Las elecciones de la UE son en pocos días, y la ciudad está llena de pancartas y afiches para el sinfín de candidatos de partidos locales y transnacionales. Aquí Berlín anuncia y se aferra a su pasado de la topografía de terrores, con la urgencia de aniquilar todo fascismo, hasta en chistes que los mismos partidos de centro izquierda ponen en esos afiches. “No más nazis”, se cuelga de los postes de luz. Y las ordenanzas que se hicieron en 1936 contra los judíos periodistas, o médicos, o reposteros, prohibiendo usar espejuelos, o abrelatas, también cuelgan de esos postes como recordatorio para que el viajero atento que mira hacia arriba los pueda leer justo antes de cruzar la calle. Y la urgencia contra el genocidio en Gaza está ahí a la vez, en plazas y museos, y en afiches también, en supermercados y buzones. Cerca de esos postes están las señales de cruce de peatones- el único remanente de ese moverse urbano que los berlineses de occidente quisieron preservar de sus hermanos del oriente, porque esas figuras de camaradas que enérgicamente van al trabajo y cruzan la calle con propósito se han convertido en símbolo de los residentes de la ciudad entera.
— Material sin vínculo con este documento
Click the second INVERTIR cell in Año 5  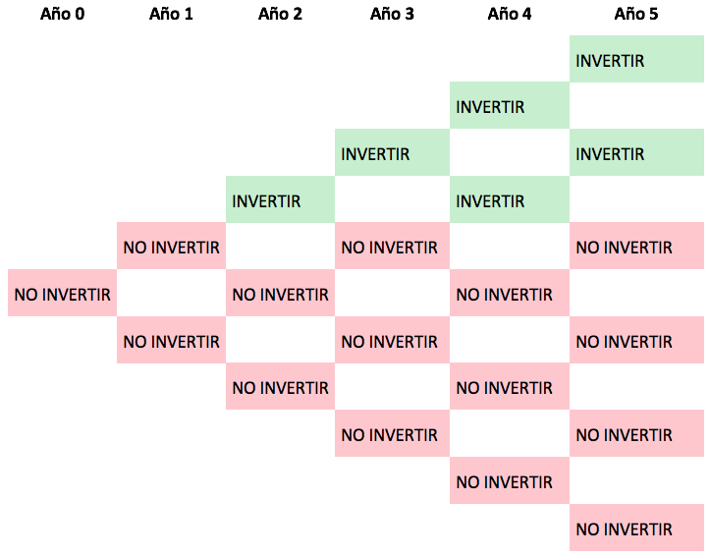point(636,152)
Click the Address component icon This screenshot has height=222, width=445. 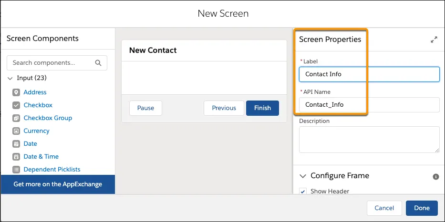[x=16, y=92]
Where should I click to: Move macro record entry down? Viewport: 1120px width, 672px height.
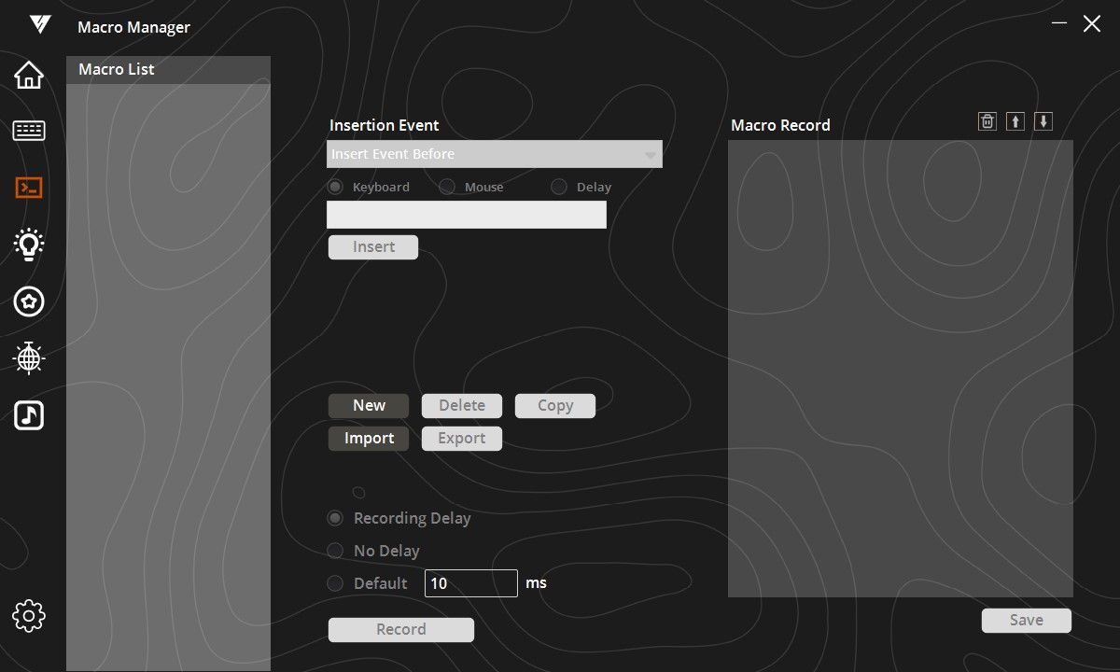pos(1043,121)
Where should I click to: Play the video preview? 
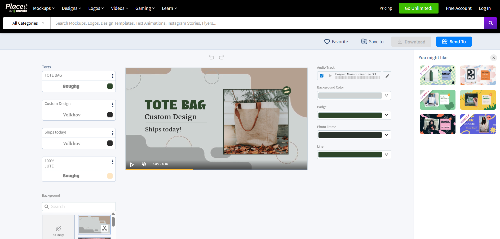pyautogui.click(x=132, y=165)
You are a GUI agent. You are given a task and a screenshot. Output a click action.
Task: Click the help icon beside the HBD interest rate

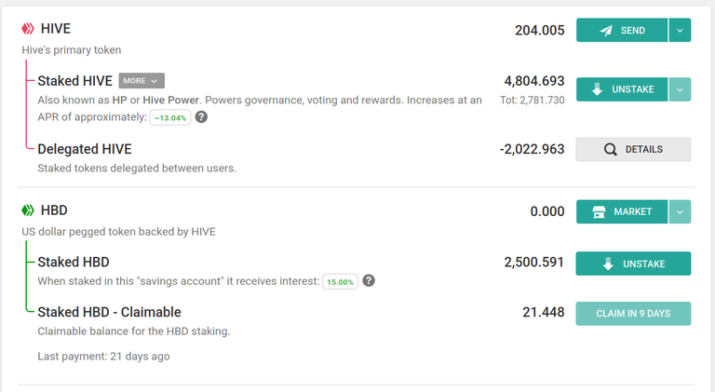click(x=369, y=281)
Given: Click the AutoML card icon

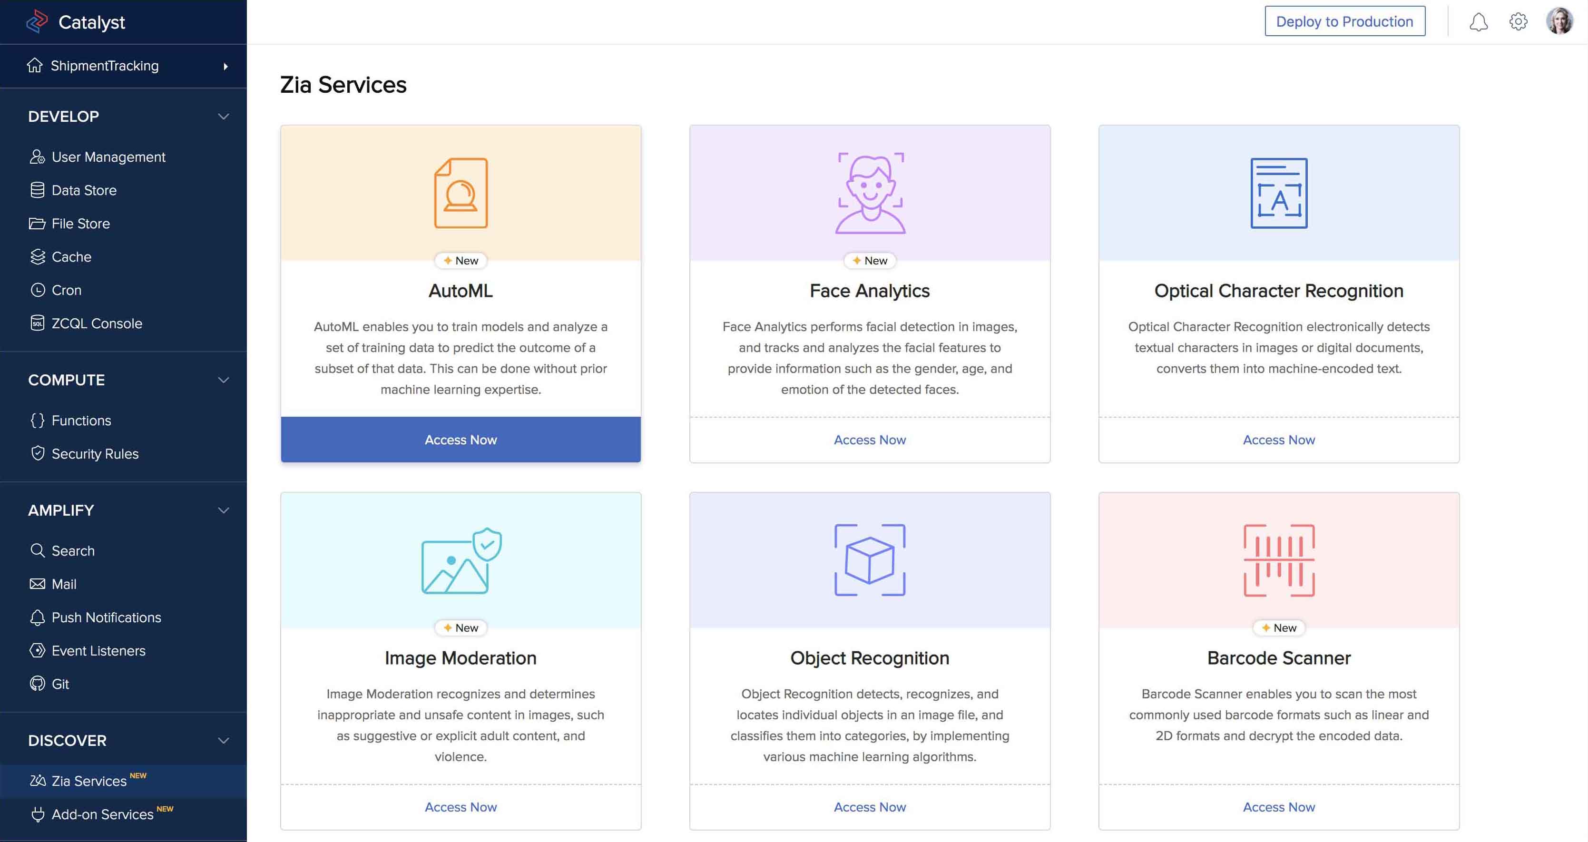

El barrio turco y el barrio sirio me hacen sentir que vuelvo a la Ponce de León de los 80, o a la Calle 14 entre 7ma y 8va en NYC. Pero aquí, mucho más que en cualquier otro sitio que haya visto, lo masculino se asienta en los frentes de cada negocio. Perfumerías de aires pesados, cafés humeantes con hookas colgantes, tiendas de aparatos electrónicos, almohadas envueltas en plástico a la venta: todo rodeado de hombres de todas las edades que acaparan cada espacio de cada silla y mesa y fuman ahí, mirando el mundo pasar. Más perfume. Mucho oud. Pistacho, esencia de rosa.
Y Rosa. Rosa Luxemburgo es lanzada al canal Landwehrkanal en 1919, tras ser ejecutada con dos balazos en la sien. Es el canal por donde caminamos, acompañados de un amigo de una de mis amigas, que nos narra la ciudad y su historia mientras empuja el coche donde su bebé de año y medio duerme. Duerme en tanto que la ciudad vibra.
Es verdad: Berlín no es de los alemanes. Berlín es rendijas y calles de mundo, en tropiezo con piedra y muro, con letra, música, color y deseo. Con cicatriz y sin genitivo, Berlín.